Are Loans Expensive?

The caveat is that these loans are significantly more expensive over time. It also means that when you graduate, your debt repayments will be very high—typically in the four figures. If you do not find work shortly after college, you may be in difficulty. As a result, it is best to choose interest-only loans only if you have no other way of repaying your debts while you are studying.

For example, if you have no income or resources to repay your loans while studying, do not intend to work part-time, and your parents will not assist you with your loan repayments, you may have little alternative but to choose an interest-only loan.

What if you are unable to repay your student loan?

In the best-case scenario, you will graduate from your course with honors, have a good job waiting for you, and begin earning large cash.
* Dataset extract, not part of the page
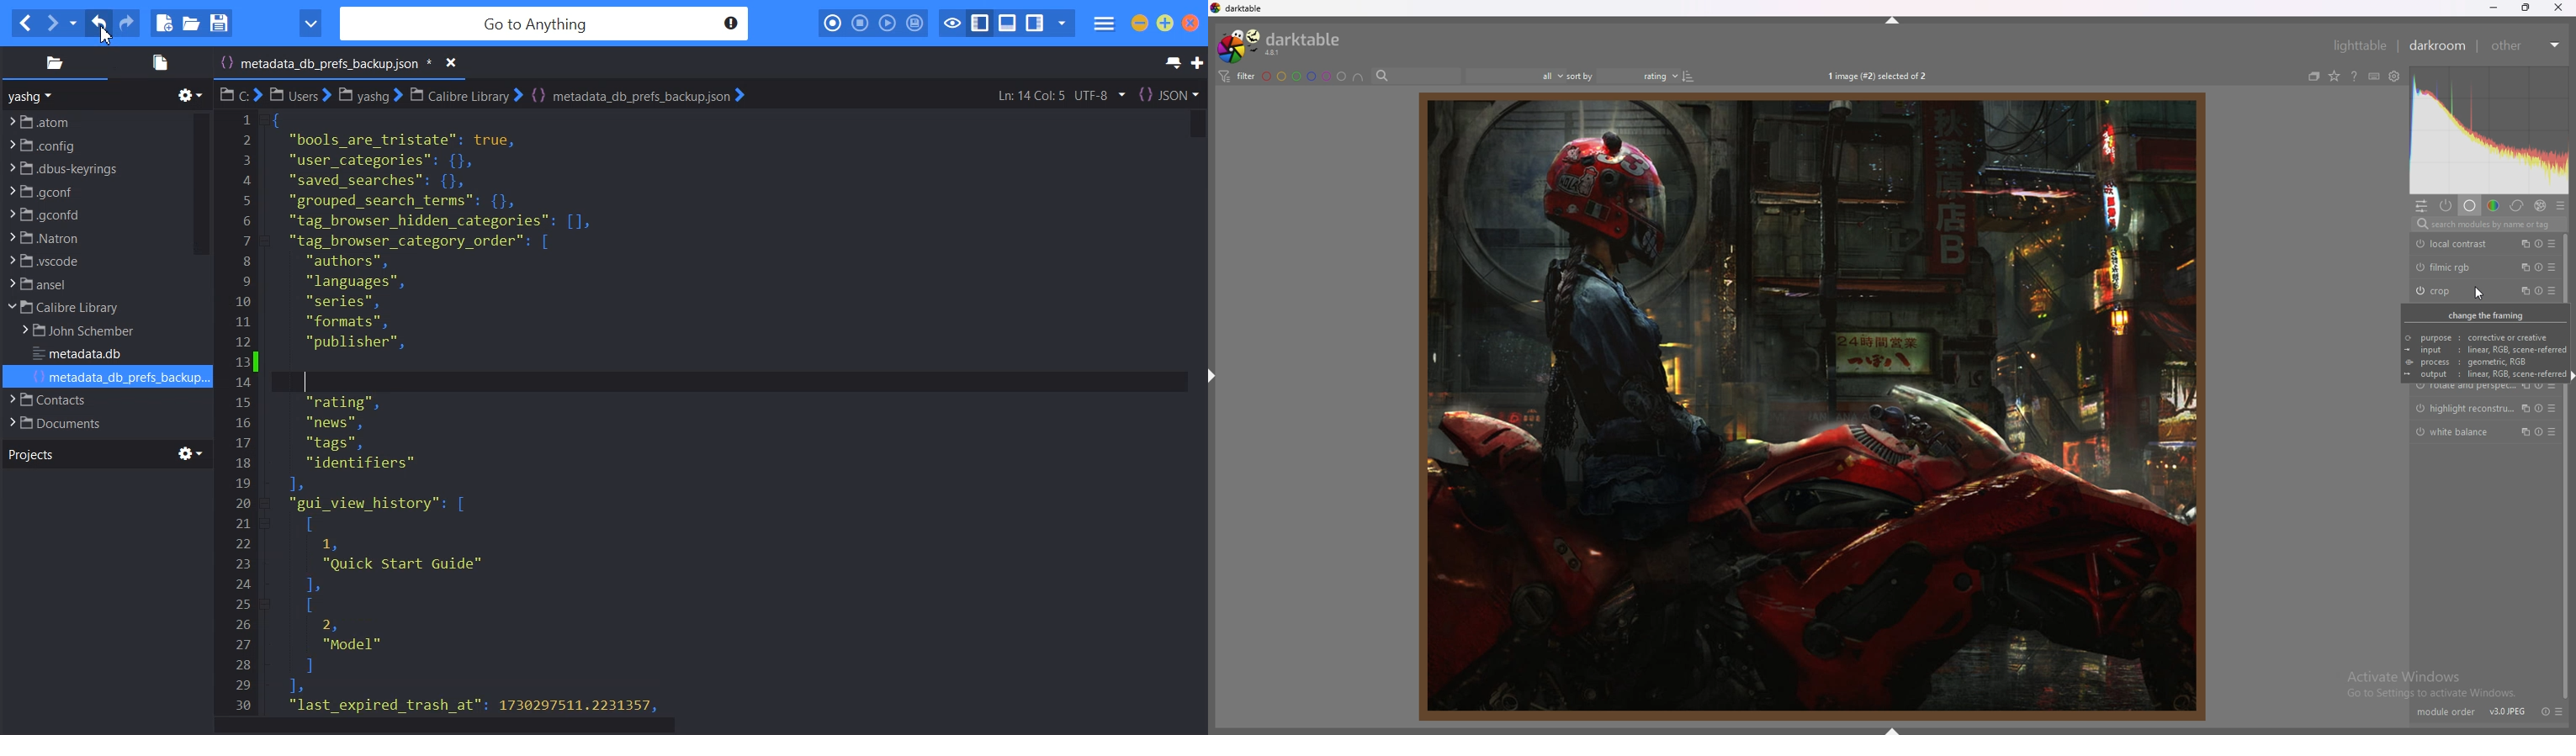 This screenshot has width=2576, height=756. Describe the element at coordinates (1062, 24) in the screenshot. I see `Show specific Sidebar/ Tab` at that location.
As a result, you’ll have no trouble repaying your monthly loan payments.

However, things do not always go as planned, and in some unfortunate circumstances, you may be unable to repay the loan, such as if you drop out of your school or do not find a quality job for a long period after graduation.

Repaying the Education Loan

Assuming you took out your loan for an undergraduate degree and have never worked before, the bank is already aware that you are in debt. However, they are aware that your guarantor is not. If you fail to repay your loan, the bank would most likely go after your guarantor and try to collect the money from them.

In case the loan repayments are still not made, the bank has the right to pursue legal action against both you and your guarantor. Because school loans are often unsecured, you will not be required to provide any collateral to the bank.
Keep these points in mind while choosing best education loans in Singapore.